L’aboutissement de ces paradoxes est illustré par la réforme du lycée de 2019, qui a fait disparaître les mathématiques en tant que discipline à part entière du tronc commun du lycée général, au prétexte de tirer vers le haut ceux des lycéens qui choisissent cette discipline comme spécialité, et de permettre à ceux qui « n’aiment pas les maths » de s’en débarrasser plus vite.
Un très mauvais calcul selon Fabien Durand, enseignant-chercheur à l’université Picardie - Jules Verne, et président de la Société Mathématique de France : « Le message reçu par les lycéens c’est qu’on peut se passer des maths, or c’est inexact, les mathématiques sont partout. Tous les sauts technologiques des vingt dernières années ont été accomplis grâce aux mathématiques. Prenons l’exemple de la 5G développée par la Chine : dans les années 2000 les Chinois ont envoyé dans nos universités des cohortes d’étudiants pour les former, parce qu’ils n’avaient pas assez de professeurs pour le faire. Ils ont investi massivement dans l’éducation et l'enseignement supérieur, et le résultat est là aujourd’hui. En face, la France pèse peu ».
D’autant qu’elle n’a pas les moyens d’appliquer la stratégie des Etats-Unis, lesquels affichent un niveau moyen en mathématiques en primaire et dans le secondaire peu glorieux, mais peuvent se permettre « d'acheter » à l’étranger les professeurs et les chercheurs dont ils ont besoin pour faire avancer leur recherche.
15% du PIB français vient des maths
En France, selon une étude du cabinet de conseil CMI de 2015, les mathématiques pèsent pour plus de 15% du PIB français (contre 10% au Royaume-Uni par exemple).

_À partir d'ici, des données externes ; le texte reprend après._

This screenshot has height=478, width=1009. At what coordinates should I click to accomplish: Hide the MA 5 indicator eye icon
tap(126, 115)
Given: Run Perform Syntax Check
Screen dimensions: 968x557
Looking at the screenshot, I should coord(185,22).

Cette discipline aurait un « impact direct » sur 9% des emplois : ingénieurs et techniciens des secteurs des technologies de l’information, du bâtiment, des travaux, de l’agroalimentaire, évidemment, mais aussi cadres des services financiers, ou personnels de direction de la fonction publique. « Les mathématiques, écrivent les auteurs du rapport, sont un facteur essentiel dans la création de valeur et contribuent significativement au développement des technologies d’avenir ». « Les mathématiques sont aussi un langage commun indispensable entre les techniciens et les commerciaux », souligne Fabien Durand.

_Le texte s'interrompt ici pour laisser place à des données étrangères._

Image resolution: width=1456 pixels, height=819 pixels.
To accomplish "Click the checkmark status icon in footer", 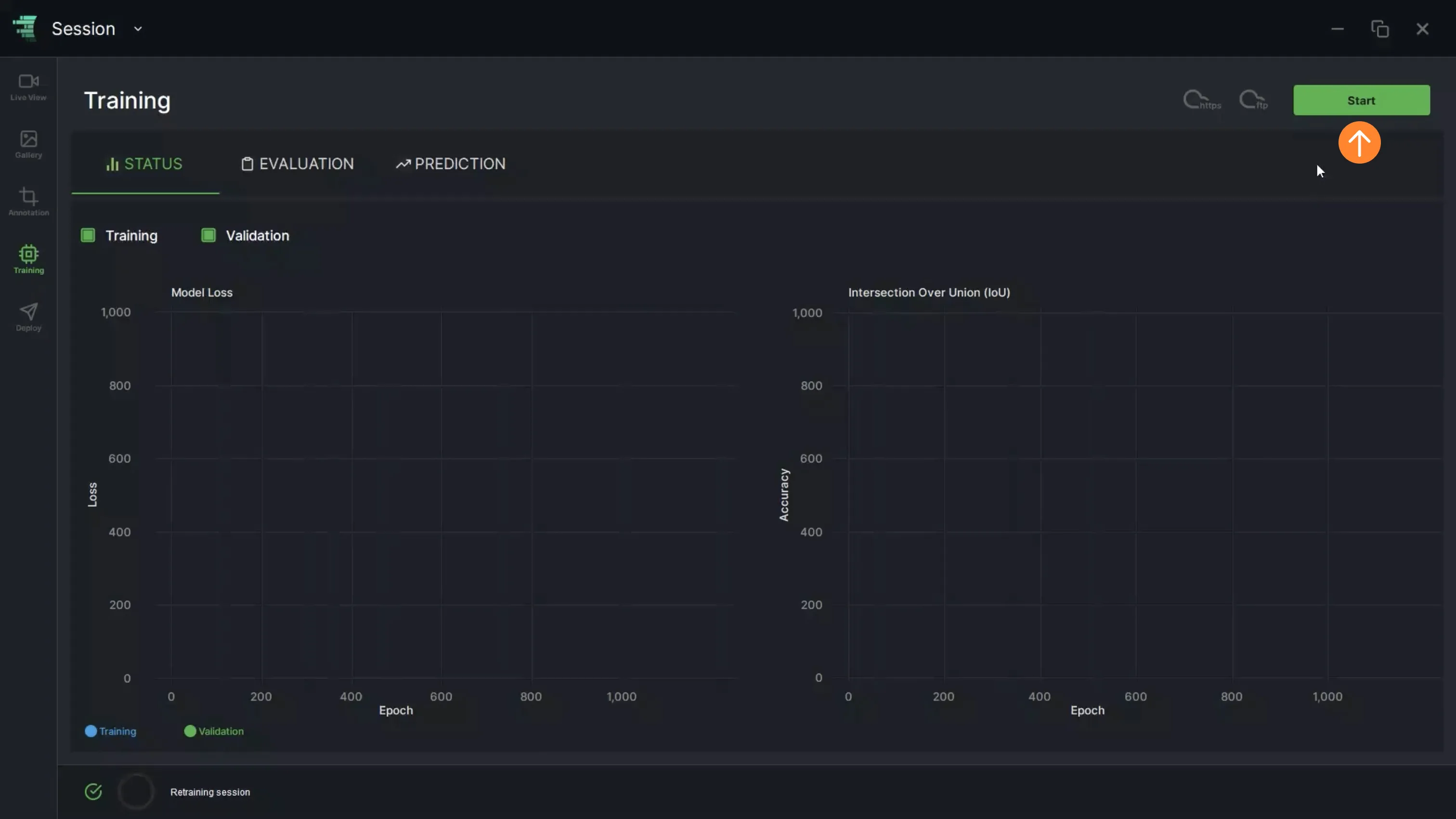I will click(93, 792).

Logiquement, on devrait donc trouver un lien direct entre le PIB d’un pays, et le niveau moyen de ses citoyens en mathématiques… Pas si simple. Si on se fie aux tests PISA qui évaluent tous les 4 ans le niveau en mathématiques des élèves des pays de l’OCDE, les petits français se classent mieux que les jeunes luxembourgeois ou états-uniens. Et si parmi les 10 meilleurs en maths du classement se trouvent le Japon, la Suisse, le Canada ou bien encore le Danemark, on y trouve aussi la Pologne, la Belgique, ou bien encore l’Estonie, 3 pays dont le PIB par habitant est inférieur à celui de la France. « Les maths seules ne créent pas des brevets » glisse Arthur Charpentier, économiste et mathématicien, enseignant-chercheur à l’UQAM (université du Québec à Montréal).
Si la corrélation entre PIB performant et bon niveau en maths n’est pas si évidente, la baisse continue du niveau des petits français dans cette discipline reste un problème central. « Nous trouverons toujours les 30 ou 40 nouveaux chercheurs en mathématiques dont nous avons besoin chaque année, souligne Antoine Chambert-Loir, mathématicien, professeur à l’université Paris Cité. Mais les médailles Fields ne suffisent pas à faire tourner un pays. Les compétences en mathématiques de base sont indispensables pour calculer un volume, remplir un tableur, comprendre des ordres de grandeur, par exemple dans un programme politique, ou saisir ce que signifie une pandémie qui se développe selon une courbe exponentielle… ».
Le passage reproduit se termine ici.